I pick one of the coins at random and use it for the rest of the game.
I flip the coin 100 times and want to find the PMF for number of heads
I know how to get the PMF of a biased coin where x = # heads
$$ P(X=x) = {100 \choose x} p^x(1-p)^{10-x} $$
and of the fair coin
$$ P(X=x) = {100 \choose x} .5^{10} $$
My problem comes with putting them together.
There's a 50/50 chance I get either coin so I want to just multiply each PMF by $\frac{1}{2}$ and add them but this seems too simple.
I haven't been able to find examples of this sort of problem anywhere so I'm not sure I'm not the right track.
Thanks!
Best Answer
You have, conditioned on picking the fair coin, a pmf denoted by $p_f$ that you know how to compute.
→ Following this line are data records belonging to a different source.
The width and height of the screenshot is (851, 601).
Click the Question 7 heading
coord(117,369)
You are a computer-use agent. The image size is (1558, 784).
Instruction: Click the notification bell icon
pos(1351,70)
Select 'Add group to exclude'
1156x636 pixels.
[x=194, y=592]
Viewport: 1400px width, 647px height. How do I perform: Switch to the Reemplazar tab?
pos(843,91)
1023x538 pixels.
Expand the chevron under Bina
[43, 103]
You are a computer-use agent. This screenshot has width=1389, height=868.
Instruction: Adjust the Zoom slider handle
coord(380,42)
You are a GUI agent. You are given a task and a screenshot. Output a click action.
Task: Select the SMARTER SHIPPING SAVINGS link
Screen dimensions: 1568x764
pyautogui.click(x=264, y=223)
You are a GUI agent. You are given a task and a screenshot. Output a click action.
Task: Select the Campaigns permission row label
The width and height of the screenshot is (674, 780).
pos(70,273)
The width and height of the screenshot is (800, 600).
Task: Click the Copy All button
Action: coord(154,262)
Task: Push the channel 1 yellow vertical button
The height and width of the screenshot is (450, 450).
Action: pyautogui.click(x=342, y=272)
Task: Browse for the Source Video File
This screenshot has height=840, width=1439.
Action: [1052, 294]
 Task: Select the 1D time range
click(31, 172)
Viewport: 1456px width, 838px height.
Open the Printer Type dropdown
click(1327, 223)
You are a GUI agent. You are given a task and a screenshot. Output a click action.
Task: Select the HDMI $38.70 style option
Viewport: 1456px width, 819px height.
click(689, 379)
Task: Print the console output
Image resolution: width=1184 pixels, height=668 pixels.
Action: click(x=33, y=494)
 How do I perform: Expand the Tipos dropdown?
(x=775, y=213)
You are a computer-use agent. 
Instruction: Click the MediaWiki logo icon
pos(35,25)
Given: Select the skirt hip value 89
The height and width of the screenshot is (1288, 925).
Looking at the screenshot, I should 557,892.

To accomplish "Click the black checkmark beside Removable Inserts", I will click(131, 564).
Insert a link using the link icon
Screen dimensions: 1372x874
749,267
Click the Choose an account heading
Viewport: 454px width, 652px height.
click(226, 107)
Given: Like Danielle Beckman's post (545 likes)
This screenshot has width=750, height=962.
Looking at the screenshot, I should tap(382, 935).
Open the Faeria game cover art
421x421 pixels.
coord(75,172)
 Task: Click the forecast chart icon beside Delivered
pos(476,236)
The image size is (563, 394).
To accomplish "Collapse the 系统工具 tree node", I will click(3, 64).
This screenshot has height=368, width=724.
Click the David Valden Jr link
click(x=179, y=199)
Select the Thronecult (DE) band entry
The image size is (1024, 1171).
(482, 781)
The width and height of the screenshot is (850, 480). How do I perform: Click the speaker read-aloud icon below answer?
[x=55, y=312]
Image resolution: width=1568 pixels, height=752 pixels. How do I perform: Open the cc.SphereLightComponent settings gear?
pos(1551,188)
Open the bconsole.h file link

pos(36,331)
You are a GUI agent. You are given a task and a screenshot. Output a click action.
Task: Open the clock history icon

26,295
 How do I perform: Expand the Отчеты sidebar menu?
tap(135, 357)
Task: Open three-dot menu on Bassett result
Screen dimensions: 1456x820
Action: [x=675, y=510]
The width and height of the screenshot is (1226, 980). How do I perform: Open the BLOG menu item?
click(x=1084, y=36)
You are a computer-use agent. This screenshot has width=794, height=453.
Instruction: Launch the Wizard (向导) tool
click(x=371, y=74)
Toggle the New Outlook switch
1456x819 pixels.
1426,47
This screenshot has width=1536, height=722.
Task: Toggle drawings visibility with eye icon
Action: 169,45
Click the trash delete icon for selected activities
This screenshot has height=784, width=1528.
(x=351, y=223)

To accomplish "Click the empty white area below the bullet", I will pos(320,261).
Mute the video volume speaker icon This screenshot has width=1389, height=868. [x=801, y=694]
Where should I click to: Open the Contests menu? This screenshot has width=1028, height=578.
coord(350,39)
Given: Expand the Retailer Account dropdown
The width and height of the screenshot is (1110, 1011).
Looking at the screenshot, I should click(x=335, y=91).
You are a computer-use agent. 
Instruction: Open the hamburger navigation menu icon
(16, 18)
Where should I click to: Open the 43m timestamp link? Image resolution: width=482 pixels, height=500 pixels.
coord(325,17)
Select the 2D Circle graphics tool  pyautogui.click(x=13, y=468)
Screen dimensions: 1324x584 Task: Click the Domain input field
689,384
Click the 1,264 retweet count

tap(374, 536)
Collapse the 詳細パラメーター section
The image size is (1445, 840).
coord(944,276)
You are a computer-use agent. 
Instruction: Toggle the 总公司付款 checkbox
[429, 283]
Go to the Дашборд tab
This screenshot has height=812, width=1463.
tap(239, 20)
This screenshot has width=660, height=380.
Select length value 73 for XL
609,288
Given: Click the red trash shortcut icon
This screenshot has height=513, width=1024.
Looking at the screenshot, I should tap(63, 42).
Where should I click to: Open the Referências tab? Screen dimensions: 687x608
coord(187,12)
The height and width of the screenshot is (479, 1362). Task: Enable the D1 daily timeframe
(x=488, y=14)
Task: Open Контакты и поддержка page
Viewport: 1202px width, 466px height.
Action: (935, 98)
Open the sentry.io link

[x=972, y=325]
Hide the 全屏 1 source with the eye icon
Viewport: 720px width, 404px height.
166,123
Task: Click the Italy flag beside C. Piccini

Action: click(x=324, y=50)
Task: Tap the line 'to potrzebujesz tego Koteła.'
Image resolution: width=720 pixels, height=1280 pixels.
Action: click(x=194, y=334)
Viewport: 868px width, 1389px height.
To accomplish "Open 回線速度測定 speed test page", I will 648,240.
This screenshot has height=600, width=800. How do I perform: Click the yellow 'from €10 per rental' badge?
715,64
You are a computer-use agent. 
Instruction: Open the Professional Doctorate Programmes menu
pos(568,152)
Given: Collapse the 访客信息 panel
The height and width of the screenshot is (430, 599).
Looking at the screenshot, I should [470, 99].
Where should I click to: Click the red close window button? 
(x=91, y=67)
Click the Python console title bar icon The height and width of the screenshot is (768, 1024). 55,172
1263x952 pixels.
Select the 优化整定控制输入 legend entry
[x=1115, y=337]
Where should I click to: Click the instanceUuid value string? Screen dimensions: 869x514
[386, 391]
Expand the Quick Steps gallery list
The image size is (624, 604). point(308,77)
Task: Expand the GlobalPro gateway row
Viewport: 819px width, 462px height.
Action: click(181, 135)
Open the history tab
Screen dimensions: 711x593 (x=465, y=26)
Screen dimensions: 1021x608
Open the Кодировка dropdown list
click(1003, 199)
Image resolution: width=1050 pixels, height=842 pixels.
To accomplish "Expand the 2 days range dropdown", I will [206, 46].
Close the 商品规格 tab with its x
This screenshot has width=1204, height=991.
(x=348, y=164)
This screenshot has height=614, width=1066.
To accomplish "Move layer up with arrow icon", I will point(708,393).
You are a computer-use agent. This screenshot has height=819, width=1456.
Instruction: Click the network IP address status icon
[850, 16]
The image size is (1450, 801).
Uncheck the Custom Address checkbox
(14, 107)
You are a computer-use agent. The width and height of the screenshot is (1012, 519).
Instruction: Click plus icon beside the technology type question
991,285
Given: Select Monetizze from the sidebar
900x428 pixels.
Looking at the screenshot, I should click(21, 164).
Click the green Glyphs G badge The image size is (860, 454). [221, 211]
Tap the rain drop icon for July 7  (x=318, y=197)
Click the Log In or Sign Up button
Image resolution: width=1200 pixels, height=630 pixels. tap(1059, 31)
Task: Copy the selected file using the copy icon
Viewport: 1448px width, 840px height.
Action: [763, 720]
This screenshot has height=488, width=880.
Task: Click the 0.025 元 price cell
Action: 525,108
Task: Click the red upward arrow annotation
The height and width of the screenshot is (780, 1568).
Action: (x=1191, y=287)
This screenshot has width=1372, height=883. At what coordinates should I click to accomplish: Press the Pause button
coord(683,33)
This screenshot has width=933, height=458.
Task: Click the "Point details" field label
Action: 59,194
You have, conditioned on picking the bias coin, a pmf denoted by $p_b$ that you know how to compute.
So the pmf overall is $p^\ast$ given by $$\begin{align} p^\ast(n) &= \Pr[X=n\mid \text{fair}]\cdot\Pr[\text{fair}]+\Pr[X=n\mid \text{biased}]\cdot\Pr[\text{biased}] \\ &= \frac{1}{2}\left(\Pr[X=n\mid \text{fair}]+\Pr[X=n\mid \text{biased}]\right) \\ &= \frac{1}{2}\left(p_f(n) + p_b(n)\right) \end{align}$$ as you suggested.
Edit: this follows from the Law of Total Probability. If $A_1,\dots, A_m$ are events that partition the space of outcomes, then for any event $E$, $$ \Pr[E] = \sum_{k=1}^m \Pr[E\cap A_k] = \sum_{k=1}^m \Pr[E\mid A_k]\cdot\Pr[A_k]. $$